Would you try a service like this?
First, I don't think there is any technology that could learn my tastes and personality to any degree of accuracy, and particularly not if the only training material was social media. Likewise, I don't think that I could tell compatibility by interacting with someone else's AI.
Second, dating is not just about testing compatibility. It's also fun in its own right, and offers practice in social interaction (amongst a host of other things). Even if AI were able to accurately determine compatibility, limiting your dating experience to just those people means you are losing out on exercising and developing important social skills and perhaps inhibiting personal growth. Without growth and experience, you'll never expand the range of who you are compatible with and your social experiences will remain fixed to a smaller world.
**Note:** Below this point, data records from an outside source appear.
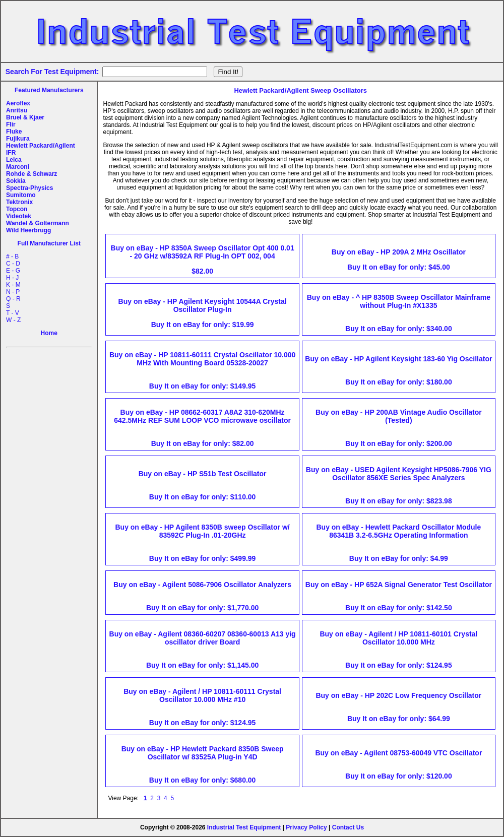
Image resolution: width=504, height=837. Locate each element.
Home (49, 333)
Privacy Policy (306, 827)
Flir (11, 124)
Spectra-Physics (29, 188)
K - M (13, 285)
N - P (13, 292)
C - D (13, 264)
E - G (13, 271)
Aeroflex (18, 103)
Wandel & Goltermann (37, 223)
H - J (12, 278)
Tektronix (19, 202)
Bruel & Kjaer (25, 117)
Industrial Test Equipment (244, 827)
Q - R (13, 299)
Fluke (14, 132)
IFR (11, 153)
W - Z (13, 320)
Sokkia (16, 181)
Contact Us (348, 827)
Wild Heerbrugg (28, 230)
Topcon (17, 209)
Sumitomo (21, 195)
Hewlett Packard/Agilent (40, 146)
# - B (12, 256)
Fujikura (18, 139)
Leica (14, 160)
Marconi (18, 167)
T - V (13, 313)
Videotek (19, 216)
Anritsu (17, 110)
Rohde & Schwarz (31, 174)
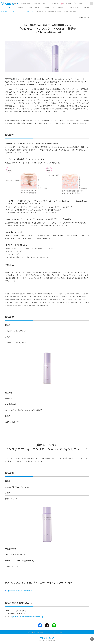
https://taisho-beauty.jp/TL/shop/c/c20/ (19, 591)
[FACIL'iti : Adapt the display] (67, 4)
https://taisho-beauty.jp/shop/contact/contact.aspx (27, 617)
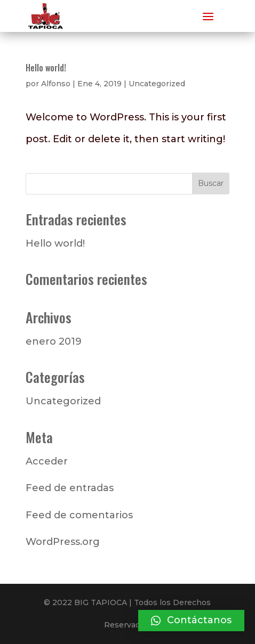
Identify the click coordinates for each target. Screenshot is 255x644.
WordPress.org (62, 542)
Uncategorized (157, 84)
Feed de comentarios (79, 515)
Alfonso (55, 84)
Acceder (46, 461)
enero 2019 (53, 341)
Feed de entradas (69, 488)
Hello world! (46, 68)
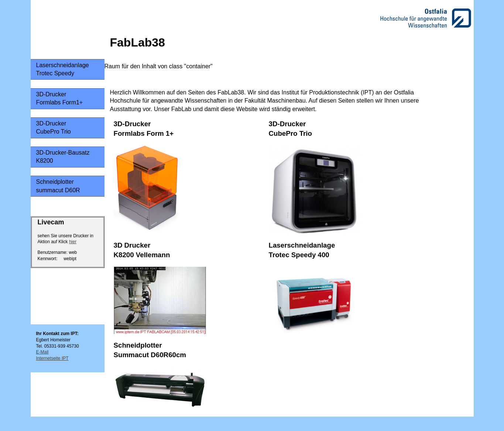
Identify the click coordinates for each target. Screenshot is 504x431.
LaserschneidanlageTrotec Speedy (62, 69)
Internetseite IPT (52, 358)
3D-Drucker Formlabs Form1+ (59, 98)
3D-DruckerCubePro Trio (54, 127)
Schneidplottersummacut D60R (58, 186)
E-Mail (42, 352)
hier (73, 242)
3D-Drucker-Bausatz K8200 (63, 156)
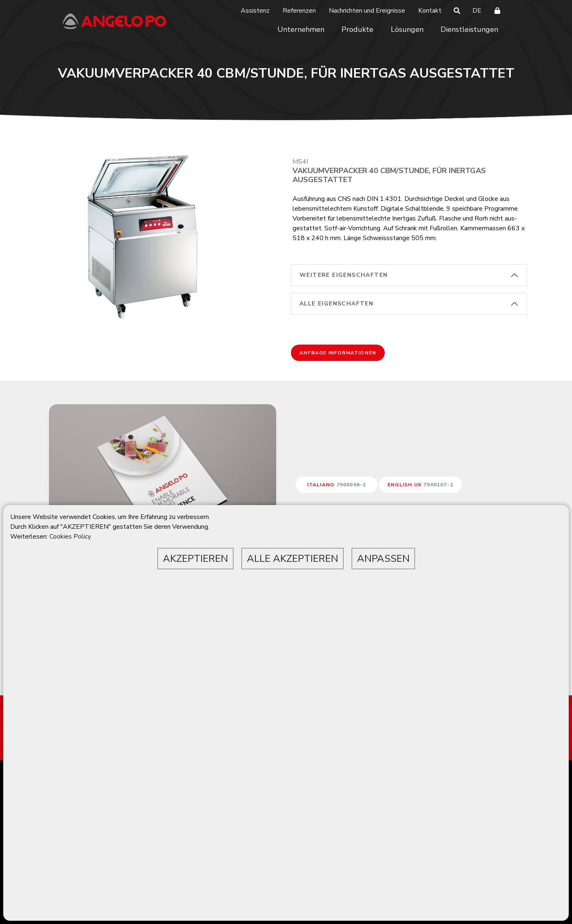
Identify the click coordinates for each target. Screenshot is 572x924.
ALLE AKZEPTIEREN (293, 559)
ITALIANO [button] (337, 485)
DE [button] (477, 11)
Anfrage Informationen (338, 353)
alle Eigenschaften (336, 303)
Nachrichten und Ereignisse (367, 11)
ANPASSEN (383, 559)
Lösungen (407, 29)
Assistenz (255, 11)
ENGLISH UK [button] (420, 485)
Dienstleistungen (469, 29)
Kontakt (430, 11)
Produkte (357, 29)
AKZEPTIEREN (195, 559)
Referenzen (299, 11)
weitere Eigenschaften (344, 275)
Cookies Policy (70, 537)
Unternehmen (301, 29)
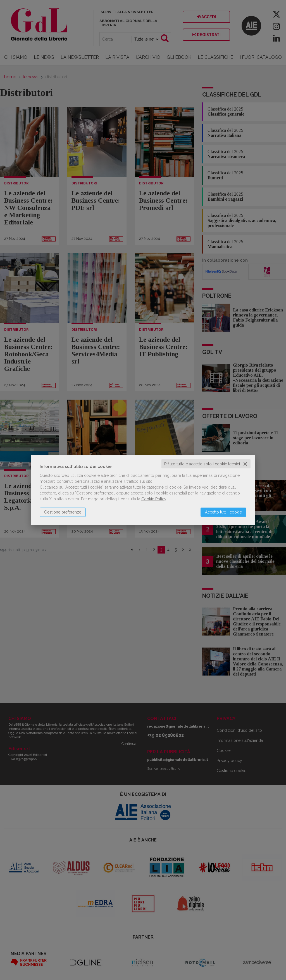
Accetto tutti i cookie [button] (223, 512)
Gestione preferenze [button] (63, 512)
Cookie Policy (154, 499)
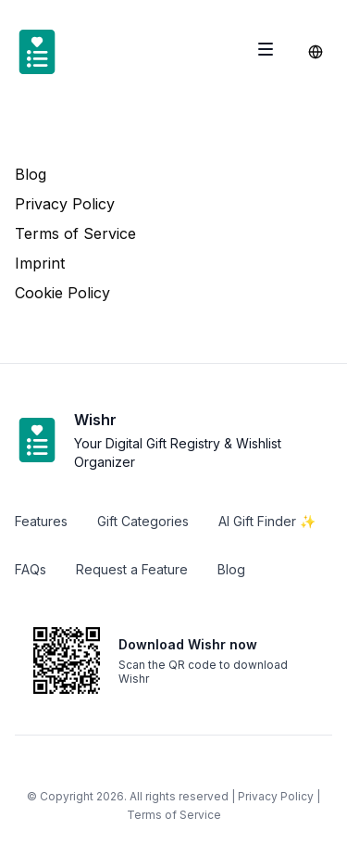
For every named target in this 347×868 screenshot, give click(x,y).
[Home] (37, 52)
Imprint (40, 263)
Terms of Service (75, 233)
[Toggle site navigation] (266, 49)
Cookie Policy (62, 293)
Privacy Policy (65, 204)
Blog (31, 174)
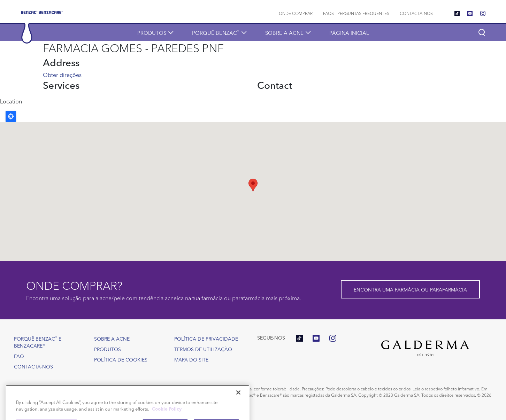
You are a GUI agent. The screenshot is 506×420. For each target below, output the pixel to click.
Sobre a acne (284, 32)
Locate (11, 116)
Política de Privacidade (206, 339)
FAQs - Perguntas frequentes (356, 13)
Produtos (152, 32)
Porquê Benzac (216, 32)
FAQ (19, 356)
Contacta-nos (416, 13)
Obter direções (62, 75)
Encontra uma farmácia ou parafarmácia (410, 289)
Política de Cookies (121, 359)
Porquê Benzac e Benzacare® (38, 341)
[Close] (238, 402)
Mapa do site (191, 359)
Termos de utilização (203, 349)
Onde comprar (296, 13)
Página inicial (349, 32)
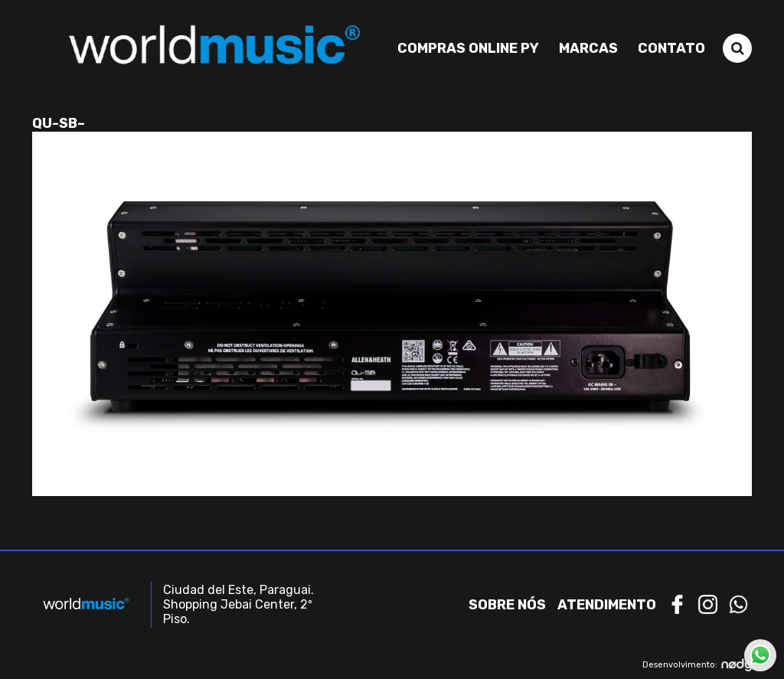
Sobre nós (507, 605)
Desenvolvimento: (697, 664)
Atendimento (606, 605)
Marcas (588, 48)
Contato (671, 48)
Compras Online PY (468, 48)
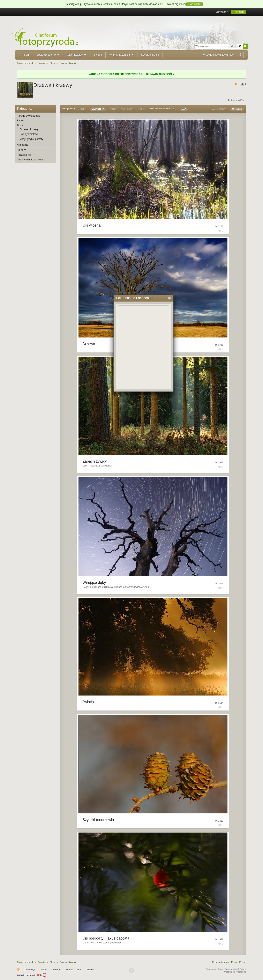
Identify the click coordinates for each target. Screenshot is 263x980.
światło (88, 702)
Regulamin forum (220, 962)
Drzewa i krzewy (29, 129)
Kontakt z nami (73, 969)
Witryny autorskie (121, 55)
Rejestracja (238, 12)
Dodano (82, 109)
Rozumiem (194, 4)
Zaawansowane (240, 46)
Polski (43, 969)
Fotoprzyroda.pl (25, 962)
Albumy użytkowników (30, 159)
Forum (26, 55)
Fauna (21, 121)
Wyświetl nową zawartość (218, 55)
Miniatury (219, 109)
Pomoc (90, 969)
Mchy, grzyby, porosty (31, 139)
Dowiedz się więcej (175, 4)
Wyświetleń (98, 109)
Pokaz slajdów (236, 100)
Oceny (113, 109)
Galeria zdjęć (77, 55)
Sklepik (98, 55)
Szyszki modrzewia (98, 819)
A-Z (174, 109)
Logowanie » (222, 12)
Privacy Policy (238, 962)
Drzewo (89, 344)
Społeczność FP (48, 55)
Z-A (184, 109)
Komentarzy (127, 109)
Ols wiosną (92, 225)
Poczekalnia (24, 155)
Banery (56, 969)
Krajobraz (22, 145)
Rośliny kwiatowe (29, 134)
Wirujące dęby (94, 582)
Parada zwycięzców (28, 116)
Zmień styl (29, 969)
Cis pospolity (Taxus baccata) (107, 938)
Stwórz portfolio (150, 55)
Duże (237, 109)
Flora (20, 126)
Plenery (21, 150)
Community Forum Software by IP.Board (226, 969)
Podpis (140, 109)
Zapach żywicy (95, 461)
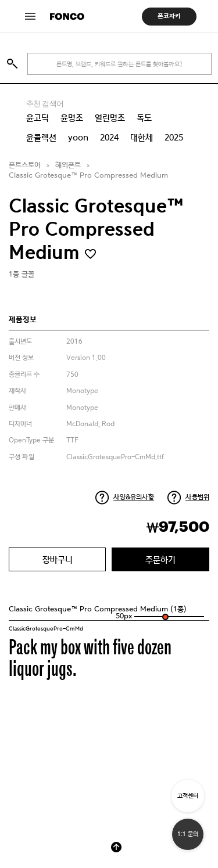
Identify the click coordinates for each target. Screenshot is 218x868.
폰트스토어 (24, 165)
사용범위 (197, 497)
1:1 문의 (188, 834)
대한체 (141, 138)
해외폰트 (68, 165)
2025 (174, 138)
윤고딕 (37, 118)
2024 (109, 138)
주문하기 (160, 559)
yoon (78, 138)
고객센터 (188, 795)
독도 (144, 118)
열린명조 (110, 118)
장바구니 (58, 559)
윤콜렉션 (41, 138)
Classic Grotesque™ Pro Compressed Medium (88, 175)
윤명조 (72, 118)
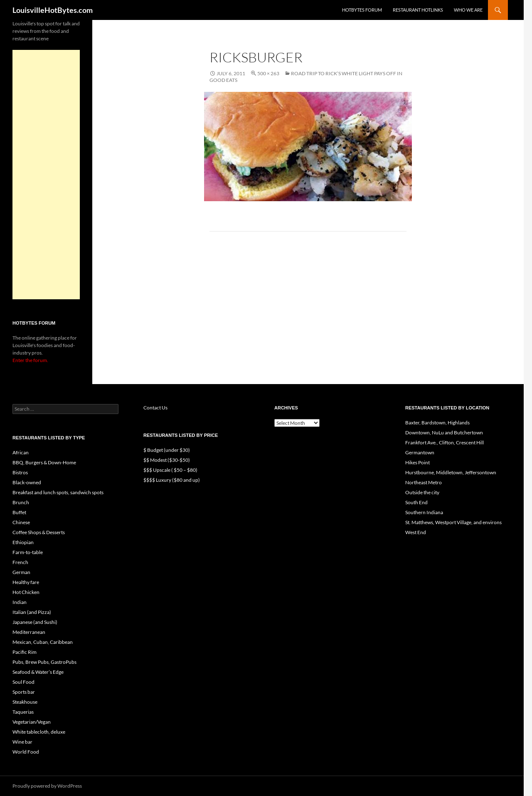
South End (416, 502)
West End (416, 532)
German (21, 572)
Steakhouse (25, 702)
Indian (20, 602)
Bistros (20, 472)
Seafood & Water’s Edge (38, 672)
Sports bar (24, 692)
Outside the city (422, 492)
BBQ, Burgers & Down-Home (44, 462)
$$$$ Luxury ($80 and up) (172, 480)
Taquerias (23, 712)
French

Bad dates, as unpleasant as they may be in the moment, bring their own value to you and offer opportunities for personal growth.
I agree that they do better on explainability issues in the sense that people could read the transcripts and say "oh yeah, I would/wouldn't have liked/enjoyed that", which they can't do if the OKCupid algorithm says they're a 92% match with someone or something. But how do we know that chatbots can be made a realistic enough simulation of a person to give relevant (indeed, more relevant) guesses about romantic potential compared to older matching methods?
Remember that existing LLMs have a whole lot of training that's not based on specific individuals at all, so to start with you have some component of "to what extent do chatbots that are told to simulate a conversation in a date end up acting like they liked other conversation partners?" with potentially a smaller component of distinctiveness of an individual.
(Another issue is that chatbots wouldn't know private or personal information that hadn't been revealed in training data but that might conceivably come up, if relevant, during a real date!)
Comparing to other algorithmic matching isn't that useful, because it's all terrible. But I don't see how this method would be an improvement.
This is not why they dated. They dated to test compatibility and learning about themself was a byproduct.